*Selected extract*.
-- START --
# Best Suspension option for MK1 tt 3.2



## A8VCG (May 9, 2011)

Hi guys, I'm going a bit demented here with the suspension options available for my MK1 3.2 TT. I've decided against Coilovers and sent the FK Konigsports back to the FK Depot in Germany as I've heard some horrible things about ride quality and reliability of both the springs and the Koni Shocks that are used.

I have a set of H&R Springs in the house and was planning on fitting Koni FSD's only to be told these would not work with lowered springs.!!! I then ordered a set of Koni Sports as i've had them before on my MK2 golf GTi and really liked them with their adjustability. Unfortunately these are out of stock until January so can anyone offer some decent advice on conventional Suspension.

Does anyone have Koni Sports with H&R Springs or the Bilstein B12 Kit on their 3.2 with Eibach springs?

How much did it lower your 3.2?
What's the ride quality like?
Do you wish you had went for another option with hindsight?
Did you change the Anti roll bars or Tie rods and what recomendations do you have here?
-- END --
*Records*.
-- START --
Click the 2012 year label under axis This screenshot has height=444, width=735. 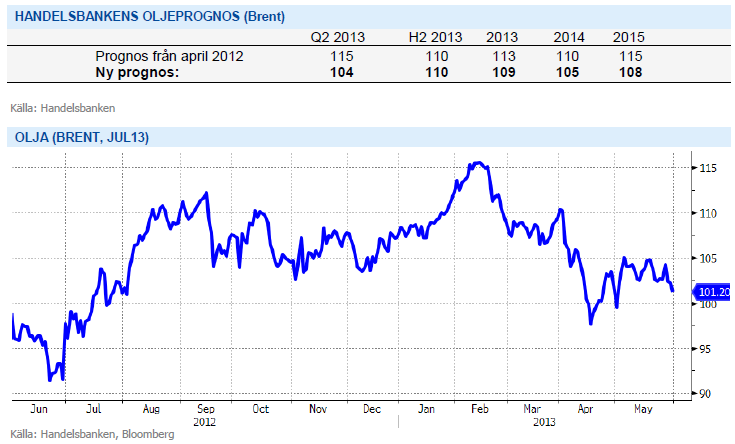pyautogui.click(x=205, y=421)
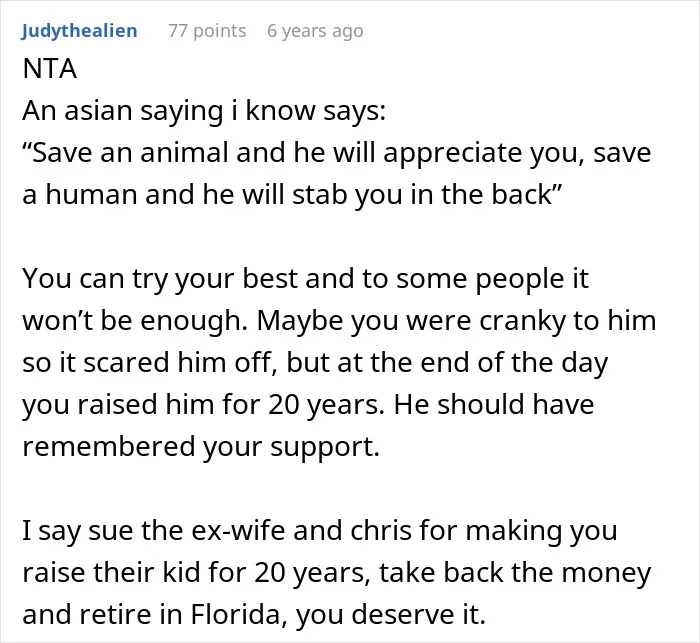Click the word "Florida" in the last line
700x643 pixels.
[239, 614]
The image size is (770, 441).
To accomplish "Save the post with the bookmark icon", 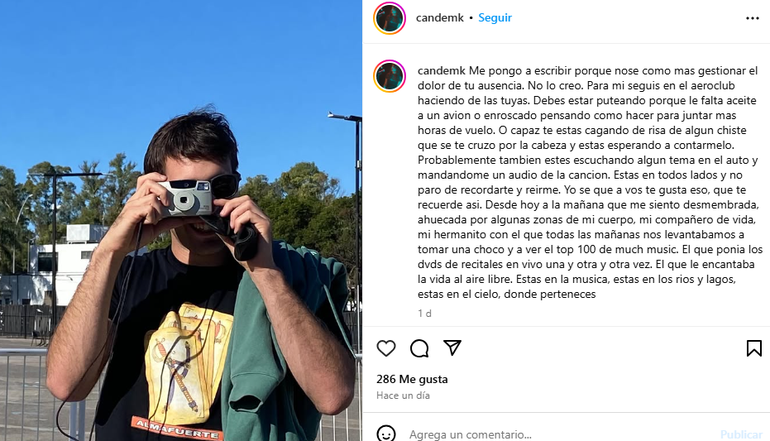I will [x=754, y=348].
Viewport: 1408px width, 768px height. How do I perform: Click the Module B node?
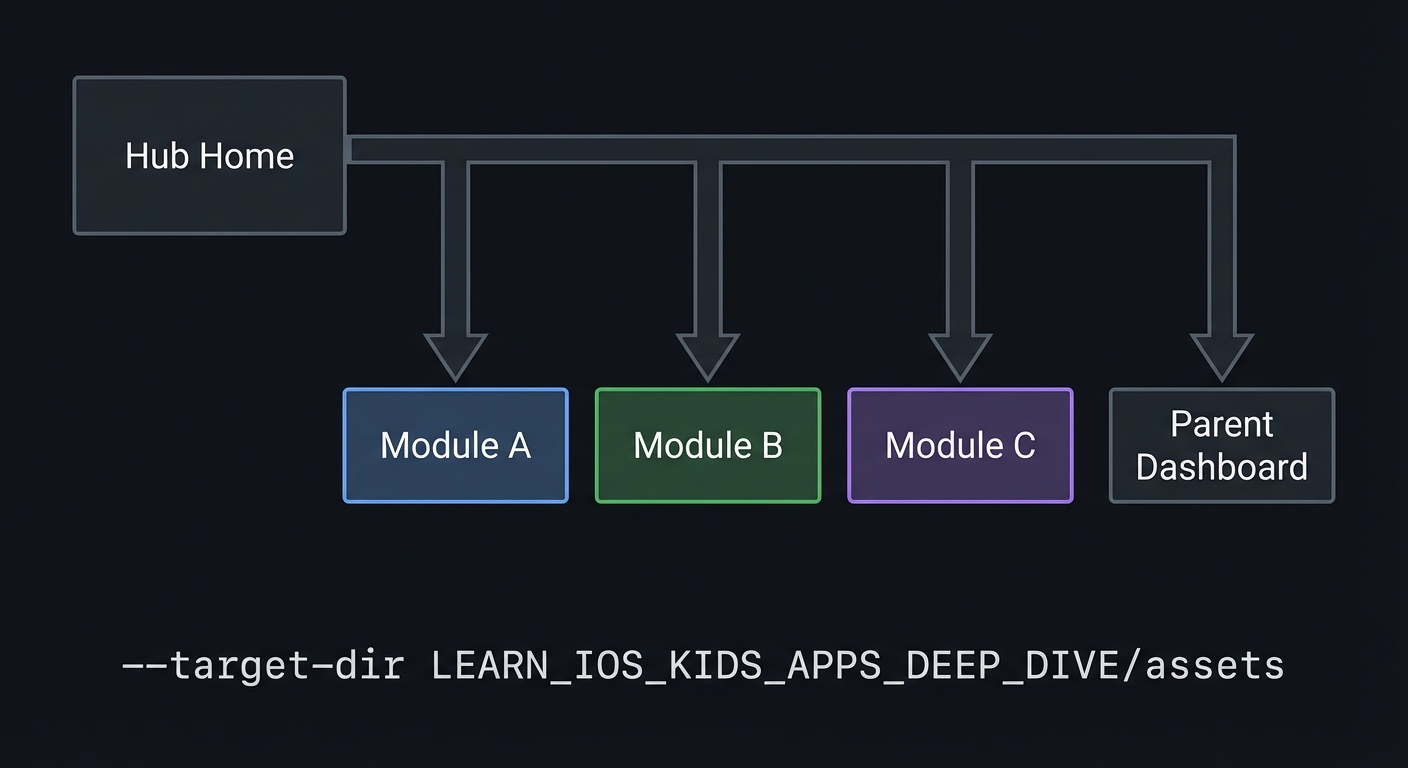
-- END --
*Written request 1*.
Write out every question in the forum post about MK1 TT suspension that ends with a question mark, in order.
*Written request 2*.
Do these statements agree with the forum post about MK1 TT suspension? Answer yes or no for each and quote the words that decide it.
(a) The poster returned the FK Konigsports to Germany.
(b) The Koni Sports the poster ordered are in stock now.
(c) The poster has used Koni Sports on an earlier car.

*Output 1*.
1. Does anyone have Koni Sports with H&R Springs or the Bilstein B12 Kit on their 3.2 with Eibach springs?
2. How much did it lower your 3.2?
3. What's the ride quality like?
4. Do you wish you had went for another option with hindsight?
5. Did you change the Anti roll bars or Tie rods and what recomendations do you have here?

*Output 2*.
(a) Yes: "sent the FK Konigsports back to the FK Depot in Germany"
(b) No: "Unfortunately these are out of stock until January"
(c) Yes: "i've had them before on my MK2 golf GTi"